Nor can it possibly be an issue of his failure to adhere to ‘traditional’ G.O.P. values that gets under the skin of anyone but the biggest hacks at the National Review.  Everyone loves a winner, and Trump must be one given the number of times he says the word ‘loser’, so can they possibly believe that he’s going to do something like pursue a government-funded health care program?  Trump is a right-wing moneybags through and through, and his status as a newly polished turd won’t change the way he smells.  His putative friendships with the liberal elite amount to nothing more than the usual tycoonish star-fucking and favor-mongering, and he’s still the same rich bag of shit who chased street vendors away from the sidewalks in front of his buildings because he didn’t like a bunch of poors cluttering up his expensive property.  The belief that he would do anything as President to deviate from the party’s single motivating ideal — that rich people ought to be able to operate uninhibited in their attempts to become even richer — simply has no foundation in reality, and in terms of foreign policy, he will happily wave those decisions aside to whatever party hack the RNC suggests, because Donald Trump does not give a whirling shit about foreign policy.  The number of things he cares about is one, and that thing has the name Donald J. Trump.
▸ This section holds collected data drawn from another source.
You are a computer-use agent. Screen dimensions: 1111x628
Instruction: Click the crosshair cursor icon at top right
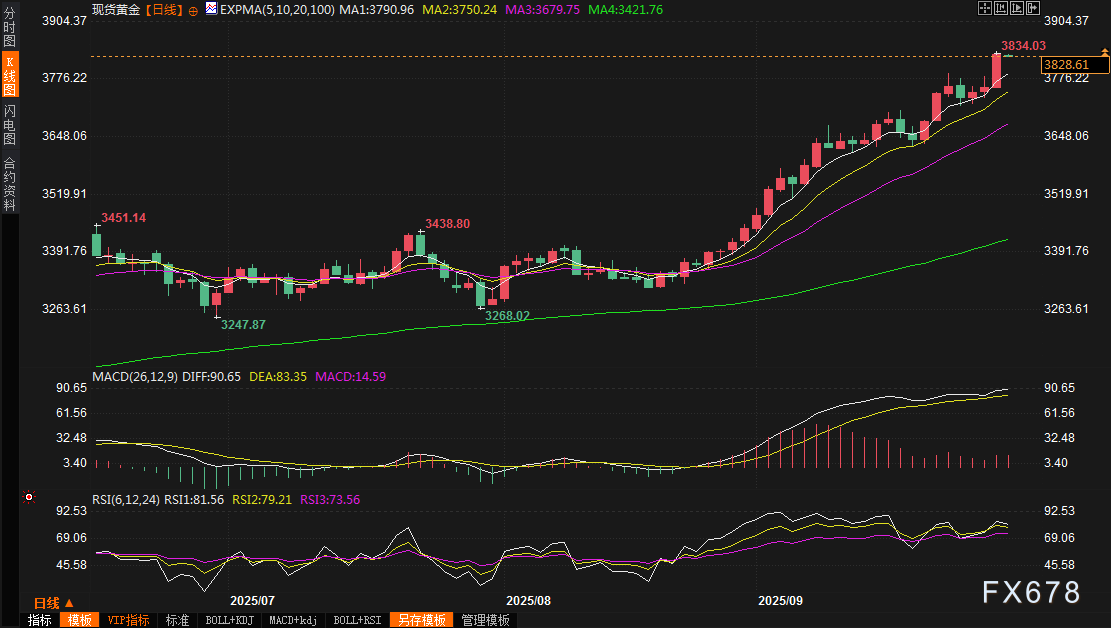click(986, 8)
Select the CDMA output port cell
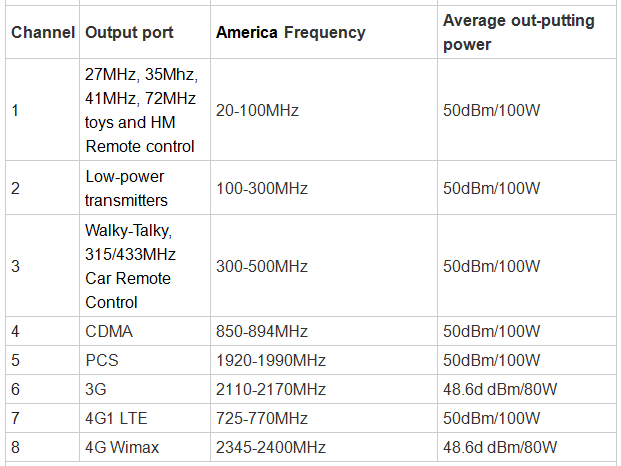Viewport: 621px width, 466px height. [109, 331]
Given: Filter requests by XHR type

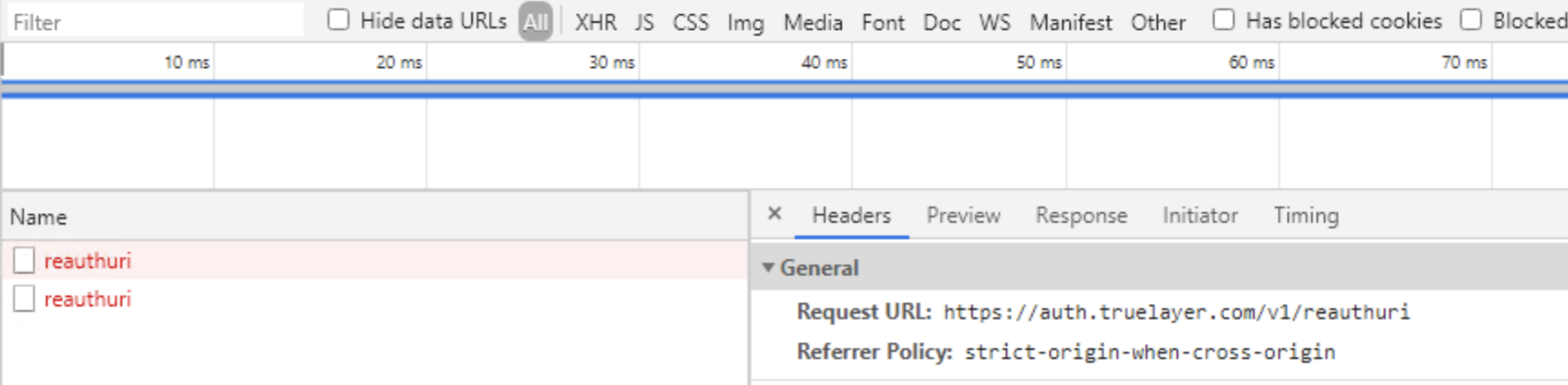Looking at the screenshot, I should coord(596,22).
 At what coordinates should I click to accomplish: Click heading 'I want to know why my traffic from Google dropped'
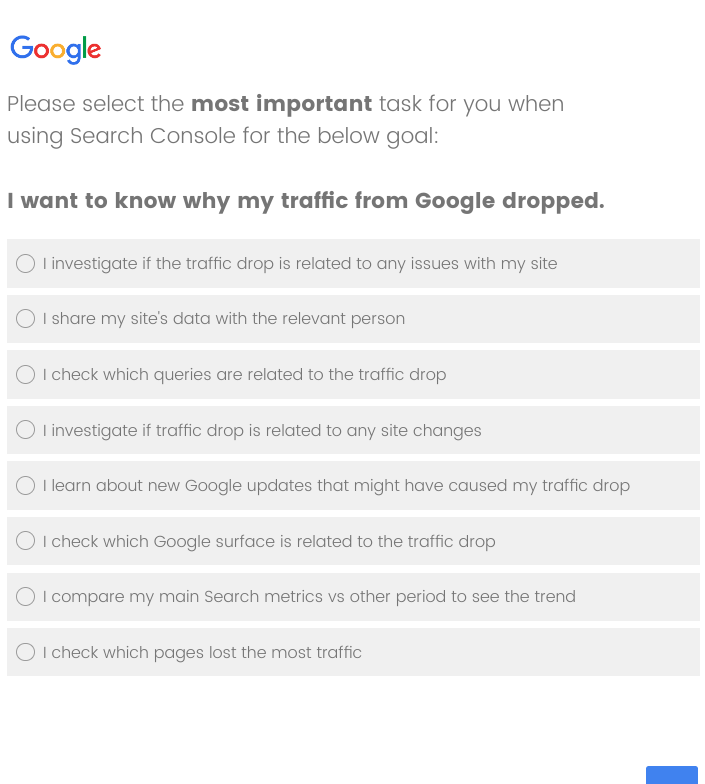point(306,201)
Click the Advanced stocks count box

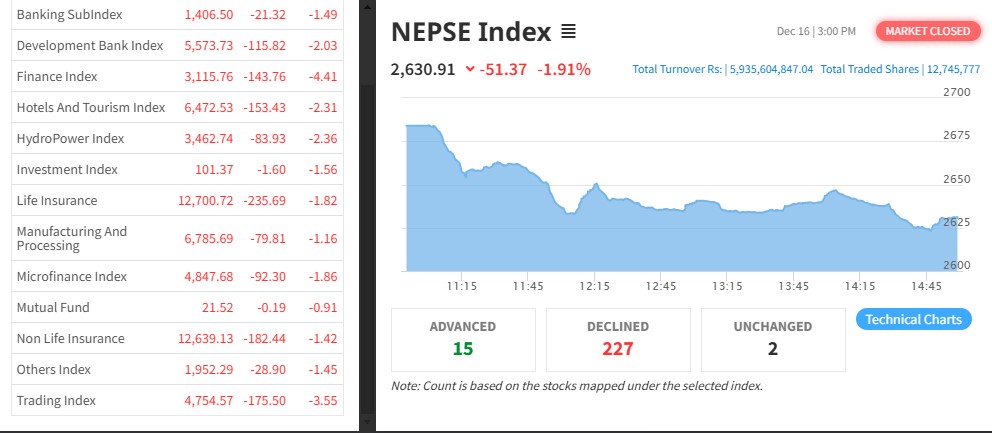point(463,339)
A year from now, there are two very likely scenarios, irrespective of all the hand-wringing both Democrats and Republicans are currently engaging in about the New Fascism and the Death of the Grand Old Party.  Either Trump, or the collection of country-club toilet bacteria that animates his Marcraft suits, will be a swinish, venal asshole whose chance to lead the nation was snatched away from him by Marco Rubio or Ted Cruz or some other nearly identical malignant mahatma, thus allowing him to play the martyr who could have saved us all if only those cowardly Republicans hadn’t cheated the American public, or he will be a swinish, venal asshole whose chance to lead the nation was snatched away from him by that conniving bitch Hillary Clinton and her elitist cronies, thus allowing him to play the martyr who could have saved us all if only those devious Democrats hadn’t cheated the American public.  Either way, he wins in a way that will be much more personally satisfying to him than actually having to govern the nation, which cuts into his time being a bloated shitbag who gets to be on TV only by choice.

Of course, I could be wrong; of course, he could still become President.  In that case, I look forward to hearing from the Clinton campaign how they managed to lose the most winnable election since Kim Jong-Il vs. Nobody in 2009.  Tomorrow we’ll talk about how Trump got here in the first place and how it’s the fault of the Democrats, but right now I have to make sure my passport is up to date.